There are many images in that page:
include \masm32\MasmBasic\MasmBasic.inc ; download (http://masm32.com/board/index.php?topic=94.0)
Init
Let esi=FileRead$("http://www.larevueautomobile.com/HD-Sexy-modele_Girls-and-Cars-vue_Exterieur-img_Sexy_Girls_and_Cars_028.jpg-image?utm_source=ImageLRA&utm_medium=HD&utm_term=Image-HD")
xor ebx, ebx
.While 1
inc ebx
.Break .if !Extract$(esi, 'img src="', '"', xsLoop, 100)
PrintLine eax
.Endw
EndOfCode
Output:
http://www3.smartadserver.com/call/pubi/63121/490986/26008/S/[timestamp]/?

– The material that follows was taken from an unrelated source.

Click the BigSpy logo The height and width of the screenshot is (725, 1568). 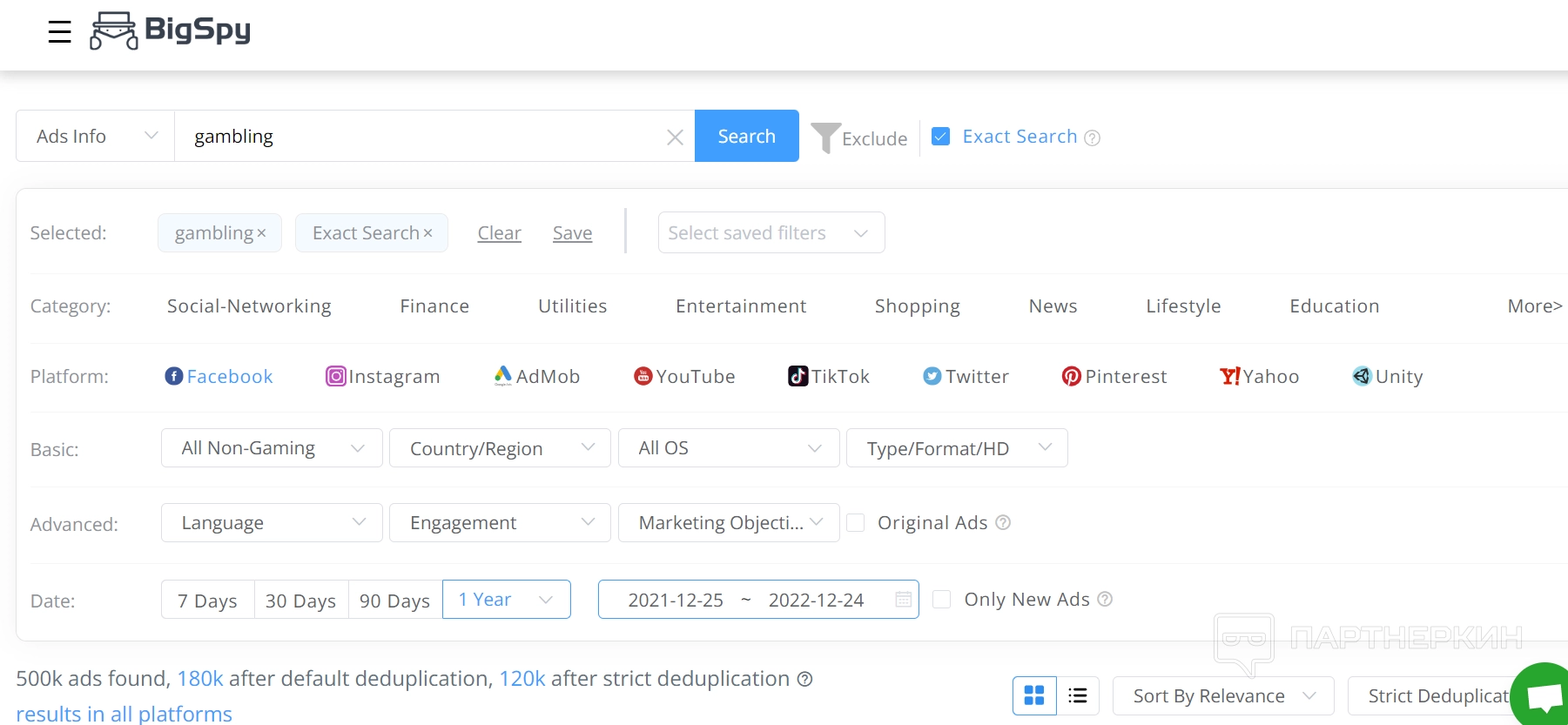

http://www3.smartadserver.com/call/pubi/63121/490986/26006/S/[timestamp]/?
http://www.larevueautomobile.com/logo/Nouveau-Logo-2014.jpg
http://www.larevueautomobile.com/accueil-LaRevueAutomobile.png
http://www.larevueautomobile.com/news.png
http://www.larevueautomobile.com/photo.png
http://www.larevueautomobile.com/fiche-technique.png
http://www.larevueautomobile.com/sport-auto.png
http://www.larevueautomobile.com/moto.png
http://www.larevueautomobile.com/lifestyle.png
/icone-2014/Magazine-Auto-Menu.png
http://www3.smartadserver.com/call/pubi/63121/490986/25988/S/[timestamp]/?
http://www.larevueautomobile.com/css-voiture/Plus-Photo.png
/images/Sexy/Girls-and-Cars/Sexy_Girls_and_Cars_028.jpg
http://www3.smartadserver.com/call/pubi/63121/490996/26762/M/[timestamp]/?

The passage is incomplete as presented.